▶ _How to complete this task_
Your output should consist solely of the lines from the one with "The height and width of the screenshot is (1442, 1920)." through the end of the records, reproduced exactly, both ends included.

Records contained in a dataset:
BEGIN

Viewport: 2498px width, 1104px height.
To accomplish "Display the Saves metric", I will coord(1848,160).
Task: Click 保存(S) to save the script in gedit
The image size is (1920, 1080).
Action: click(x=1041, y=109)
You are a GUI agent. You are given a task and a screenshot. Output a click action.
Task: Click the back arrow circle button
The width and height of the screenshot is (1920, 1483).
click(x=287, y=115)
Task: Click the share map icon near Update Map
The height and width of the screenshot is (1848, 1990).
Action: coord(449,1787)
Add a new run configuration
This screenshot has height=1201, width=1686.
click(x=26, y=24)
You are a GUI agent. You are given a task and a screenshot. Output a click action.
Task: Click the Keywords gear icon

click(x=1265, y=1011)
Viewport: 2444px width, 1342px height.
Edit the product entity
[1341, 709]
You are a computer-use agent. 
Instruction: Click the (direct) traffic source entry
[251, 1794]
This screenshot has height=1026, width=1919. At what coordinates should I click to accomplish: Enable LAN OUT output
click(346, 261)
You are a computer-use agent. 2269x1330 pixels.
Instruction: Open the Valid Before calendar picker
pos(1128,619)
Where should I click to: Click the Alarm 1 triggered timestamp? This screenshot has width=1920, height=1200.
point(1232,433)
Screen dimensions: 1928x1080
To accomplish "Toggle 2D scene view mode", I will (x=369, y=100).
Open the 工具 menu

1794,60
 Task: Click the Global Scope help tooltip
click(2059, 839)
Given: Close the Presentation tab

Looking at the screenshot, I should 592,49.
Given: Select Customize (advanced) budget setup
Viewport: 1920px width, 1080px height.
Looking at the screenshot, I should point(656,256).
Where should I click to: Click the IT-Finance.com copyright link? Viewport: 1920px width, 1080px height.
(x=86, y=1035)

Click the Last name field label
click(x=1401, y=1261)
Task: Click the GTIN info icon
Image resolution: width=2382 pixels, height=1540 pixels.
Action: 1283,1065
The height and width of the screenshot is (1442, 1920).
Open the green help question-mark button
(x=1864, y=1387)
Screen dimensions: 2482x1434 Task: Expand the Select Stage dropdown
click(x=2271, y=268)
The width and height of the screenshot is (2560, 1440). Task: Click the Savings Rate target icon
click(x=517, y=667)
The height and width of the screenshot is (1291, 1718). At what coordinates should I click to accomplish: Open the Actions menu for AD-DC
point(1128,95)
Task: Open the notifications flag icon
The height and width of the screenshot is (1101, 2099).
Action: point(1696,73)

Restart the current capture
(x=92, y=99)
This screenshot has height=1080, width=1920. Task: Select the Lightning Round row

END

▶ _Solution to the problem_
The height and width of the screenshot is (1442, 1920).
Open the green help question-mark button
(x=1864, y=1387)
Screen dimensions: 2482x1434 Task: Expand the Select Stage dropdown
click(x=2271, y=268)
The width and height of the screenshot is (2560, 1440). Task: Click the Savings Rate target icon
click(x=517, y=667)
The height and width of the screenshot is (1291, 1718). At what coordinates should I click to accomplish: Open the Actions menu for AD-DC
point(1128,95)
Task: Open the notifications flag icon
The height and width of the screenshot is (1101, 2099).
Action: point(1696,73)

Restart the current capture
(x=92, y=99)
This screenshot has height=1080, width=1920. Task: Select the Lightning Round row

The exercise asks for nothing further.